Python, MATLAB, Julia, R code: Chapter 8

Acknowledgement: The Julia code is written by the contributors listed here.

Chapter 8.1 Maximum-likelihood Estimation

Visualizing the likelihood function

Visualize the function

log mathcal{L}(theta;|;S) = Slog theta + (N-S) log (1-theta)

% MATLAB: Visualize the likelihood function
N = 50;
S = 1:N;
theta = linspace(0.1,0.9,100);
[S_grid, theta_grid] = meshgrid(S, theta);
L = S_grid.*log(theta_grid) + (N-S_grid).*log(1-theta_grid);
s = surf(S,theta,L);
s.LineStyle = '-';
colormap jet
view(65,15)
set(gcf, 'Position', [100, 100, 800, 800]);
set(gca,'FontWeight','bold','fontsize',14);

figure;
N = 50;
S = 1:0.1:N;
theta = linspace(0.1,0.9,1000);
[S_grid, theta_grid] = meshgrid(S, theta);
L = S_grid.*log(theta_grid) + (N-S_grid).*log(1-theta_grid);
imagesc(S,theta,L);
set(gcf, 'Position', [100, 100, 800, 800]);
set(gca,'FontWeight','bold','fontsize',14);
colormap jet
# Julia: Visualizing the likelihood function
using Plots
N = 50
S = range(1., N, step=0.1)
theta = range(0.1, 0.9,length=100)
L(S, theta) = S*log(theta) + (N-S)*log(1. - theta)
# the surface plot
plotlyjs() # this backend allows rotating with mouse
p1 = surface(S, theta, (S, theta) -> L(S, theta), color=:jet, xlabel="S", ylabel="theta",
    title="L(theta|S)")
# the bird's eye view
gr()
p2 = heatmap(S, theta, (S, theta) -> L(S, theta), color=:jet, xlabel="S", ylabel="theta",
    title="bird's eye view")
SS = 25 # set the value for the slice here
vline!([SS], label=false, color=:black)
# slice through the log likelihood
p3 = plot(theta, theta -> L(SS, theta),label=false, xlabel="theta", title="L(theta|S=$SS)")
plot(p2, p3)
# R: Visualize the likelood function
library(pracma)
library(plot3D)

N = 50
S = 1:N
theta = seq(0.1, 0.9, (0.9+0.1)/100)
mesh = meshgrid(S, theta)
S_grid = mesh$X
theta_grid = mesh$Y
L = S_grid * log(theta_grid) + (N-S_grid) * log(1-theta_grid)
L = t(L)
persp3D(S, theta, L, theta=65, phi=15, border="black", lwd=0.3, bty="b2", xlab="S", ylab="θ", zlab="", ticktype="detailed")

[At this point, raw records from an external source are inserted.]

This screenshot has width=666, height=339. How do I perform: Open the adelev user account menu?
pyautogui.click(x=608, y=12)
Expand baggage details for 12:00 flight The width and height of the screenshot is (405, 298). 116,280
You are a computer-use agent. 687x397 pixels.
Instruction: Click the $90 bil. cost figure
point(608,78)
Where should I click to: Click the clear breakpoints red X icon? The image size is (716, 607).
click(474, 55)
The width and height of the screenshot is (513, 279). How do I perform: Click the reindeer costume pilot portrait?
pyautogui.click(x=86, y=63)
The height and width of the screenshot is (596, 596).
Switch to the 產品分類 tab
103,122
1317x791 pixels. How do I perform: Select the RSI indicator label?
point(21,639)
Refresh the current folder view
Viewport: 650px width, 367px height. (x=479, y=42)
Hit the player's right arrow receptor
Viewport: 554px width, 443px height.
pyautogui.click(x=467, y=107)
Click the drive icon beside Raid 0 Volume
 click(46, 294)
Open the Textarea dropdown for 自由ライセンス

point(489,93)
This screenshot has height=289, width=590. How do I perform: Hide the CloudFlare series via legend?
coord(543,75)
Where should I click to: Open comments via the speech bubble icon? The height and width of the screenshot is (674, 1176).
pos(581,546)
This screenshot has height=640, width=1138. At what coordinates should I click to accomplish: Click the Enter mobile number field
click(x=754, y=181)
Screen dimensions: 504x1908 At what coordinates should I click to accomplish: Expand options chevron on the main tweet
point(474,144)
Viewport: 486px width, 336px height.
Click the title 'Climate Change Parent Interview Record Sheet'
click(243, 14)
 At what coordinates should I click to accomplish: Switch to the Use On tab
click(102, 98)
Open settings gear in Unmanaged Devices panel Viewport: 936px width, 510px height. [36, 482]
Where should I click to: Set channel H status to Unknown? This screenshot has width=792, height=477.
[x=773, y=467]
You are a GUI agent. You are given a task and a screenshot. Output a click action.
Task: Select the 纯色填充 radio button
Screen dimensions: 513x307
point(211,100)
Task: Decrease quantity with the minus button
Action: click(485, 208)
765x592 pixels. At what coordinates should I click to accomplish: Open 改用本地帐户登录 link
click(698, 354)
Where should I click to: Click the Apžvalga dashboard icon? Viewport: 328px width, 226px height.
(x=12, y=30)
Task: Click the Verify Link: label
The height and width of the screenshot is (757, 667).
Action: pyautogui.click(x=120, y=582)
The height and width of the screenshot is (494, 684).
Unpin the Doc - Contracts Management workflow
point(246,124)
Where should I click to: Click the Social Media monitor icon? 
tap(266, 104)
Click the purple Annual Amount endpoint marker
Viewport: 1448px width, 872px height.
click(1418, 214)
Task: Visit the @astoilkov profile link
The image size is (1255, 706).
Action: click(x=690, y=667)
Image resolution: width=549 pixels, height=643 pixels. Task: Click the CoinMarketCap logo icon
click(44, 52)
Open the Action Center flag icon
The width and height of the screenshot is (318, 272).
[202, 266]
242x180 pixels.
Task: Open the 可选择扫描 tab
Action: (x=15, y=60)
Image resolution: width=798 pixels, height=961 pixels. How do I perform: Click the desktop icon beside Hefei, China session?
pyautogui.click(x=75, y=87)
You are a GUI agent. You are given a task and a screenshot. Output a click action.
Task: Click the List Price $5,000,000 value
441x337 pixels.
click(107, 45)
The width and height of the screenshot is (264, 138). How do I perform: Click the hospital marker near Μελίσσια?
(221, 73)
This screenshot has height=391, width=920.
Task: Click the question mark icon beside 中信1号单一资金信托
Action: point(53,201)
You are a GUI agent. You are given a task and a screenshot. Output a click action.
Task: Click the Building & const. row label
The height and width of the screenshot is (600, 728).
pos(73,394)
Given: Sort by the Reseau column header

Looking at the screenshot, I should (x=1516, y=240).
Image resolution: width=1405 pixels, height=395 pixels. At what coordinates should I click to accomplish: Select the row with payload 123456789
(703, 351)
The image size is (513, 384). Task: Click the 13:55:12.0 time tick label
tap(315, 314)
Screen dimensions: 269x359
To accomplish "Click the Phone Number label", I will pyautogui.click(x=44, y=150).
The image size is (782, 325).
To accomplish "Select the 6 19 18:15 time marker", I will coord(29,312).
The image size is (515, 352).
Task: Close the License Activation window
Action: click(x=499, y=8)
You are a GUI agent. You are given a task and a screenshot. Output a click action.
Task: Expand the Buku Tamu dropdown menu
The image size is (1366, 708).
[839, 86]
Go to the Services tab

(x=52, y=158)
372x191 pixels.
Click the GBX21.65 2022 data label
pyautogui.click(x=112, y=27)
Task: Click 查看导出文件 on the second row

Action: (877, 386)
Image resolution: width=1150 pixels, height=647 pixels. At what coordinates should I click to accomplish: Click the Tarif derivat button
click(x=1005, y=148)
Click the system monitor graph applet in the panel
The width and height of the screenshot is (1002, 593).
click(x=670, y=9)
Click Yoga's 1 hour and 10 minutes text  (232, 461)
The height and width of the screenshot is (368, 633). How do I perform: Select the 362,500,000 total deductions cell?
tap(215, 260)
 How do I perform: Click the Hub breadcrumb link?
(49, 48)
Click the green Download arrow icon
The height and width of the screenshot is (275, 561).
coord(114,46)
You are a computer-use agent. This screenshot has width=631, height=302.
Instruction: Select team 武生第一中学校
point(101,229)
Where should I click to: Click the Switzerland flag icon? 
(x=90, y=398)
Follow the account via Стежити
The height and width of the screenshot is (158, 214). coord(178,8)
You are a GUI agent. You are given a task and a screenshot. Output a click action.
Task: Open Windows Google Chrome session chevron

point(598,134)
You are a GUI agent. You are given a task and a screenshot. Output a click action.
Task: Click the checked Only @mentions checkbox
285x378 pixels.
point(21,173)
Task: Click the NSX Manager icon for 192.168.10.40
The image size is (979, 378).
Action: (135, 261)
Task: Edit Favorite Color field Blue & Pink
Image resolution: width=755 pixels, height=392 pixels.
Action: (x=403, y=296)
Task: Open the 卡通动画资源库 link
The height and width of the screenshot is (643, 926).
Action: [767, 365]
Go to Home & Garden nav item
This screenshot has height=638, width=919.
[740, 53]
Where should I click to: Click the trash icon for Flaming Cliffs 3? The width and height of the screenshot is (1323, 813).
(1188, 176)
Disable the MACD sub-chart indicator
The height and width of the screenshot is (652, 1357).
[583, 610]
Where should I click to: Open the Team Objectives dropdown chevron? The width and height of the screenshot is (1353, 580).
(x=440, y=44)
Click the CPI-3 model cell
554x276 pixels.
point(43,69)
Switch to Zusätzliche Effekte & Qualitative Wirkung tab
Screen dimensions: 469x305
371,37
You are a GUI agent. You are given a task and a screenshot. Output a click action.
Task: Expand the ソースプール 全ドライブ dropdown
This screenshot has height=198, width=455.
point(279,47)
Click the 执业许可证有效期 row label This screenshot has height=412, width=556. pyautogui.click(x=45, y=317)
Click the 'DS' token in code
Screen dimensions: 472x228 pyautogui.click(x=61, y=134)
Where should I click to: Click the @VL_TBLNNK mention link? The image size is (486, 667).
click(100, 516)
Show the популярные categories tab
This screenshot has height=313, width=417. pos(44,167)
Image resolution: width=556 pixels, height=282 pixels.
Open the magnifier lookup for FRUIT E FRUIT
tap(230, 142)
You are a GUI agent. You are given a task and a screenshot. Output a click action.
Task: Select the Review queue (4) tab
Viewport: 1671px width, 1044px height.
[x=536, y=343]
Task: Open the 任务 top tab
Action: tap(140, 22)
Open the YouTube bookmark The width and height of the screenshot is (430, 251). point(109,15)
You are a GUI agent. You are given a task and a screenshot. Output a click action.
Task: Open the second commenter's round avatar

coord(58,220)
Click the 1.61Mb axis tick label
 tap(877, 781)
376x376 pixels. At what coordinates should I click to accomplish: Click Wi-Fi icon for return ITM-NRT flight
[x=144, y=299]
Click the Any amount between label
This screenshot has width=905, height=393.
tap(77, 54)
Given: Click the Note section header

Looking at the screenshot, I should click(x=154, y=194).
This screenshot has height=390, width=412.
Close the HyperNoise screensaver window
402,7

# Slice through the log likelihood
N = 50
S = seq(from=1, to=N, by=0.1)
theta = seq(0.1, 0.9, (0.1+0.9)/1000)
mesh = meshgrid(S, theta)
S_grid = mesh$X
theta_grid = mesh$Y
L = S_grid * log(theta_grid) + (N-S_grid) * log(1-theta_grid)
L = t(L)
image(S, theta, L, col=rainbow(256), ylim=c(0.9, 0.1))

Visualizing the likelihood function

% MATLAB code
N = 50;
S = 1:N;
theta = linspace(0.1,0.9,100);
[S_grid, theta_grid] = meshgrid(S, theta);
L = S_grid.*log(theta_grid) + (N-S_grid).*log(1-theta_grid);

figure;
plot(theta, L(:,12), 'LineWidth', 6, 'Color', [0,0,0]);
xlabel('theta');
axis([0.1 0.9 min(ylim) max(ylim)]);
grid on;
set(gcf, 'Position', [100, 100, 600, 400]);
set(gca,'FontWeight','bold','fontsize',14);
# R code
library(pracma)

N = 50
S = 1:N
theta = seq(0.1, 0.9, (0.1+0.9)/100)
mesh = meshgrid(S, theta)
S_grid = mesh$X
theta_grid = mesh$Y
L = S_grid * log(theta_grid) + (N-S_grid) * log(1-theta_grid)
L_df = data.frame(L)
colnames(L_df) = S

plot(theta, L_df$"12", type="n")
grid()
lines(theta, L_df$"12", lwd=6)
title(expression(paste("L(", theta, " | S = 12)")))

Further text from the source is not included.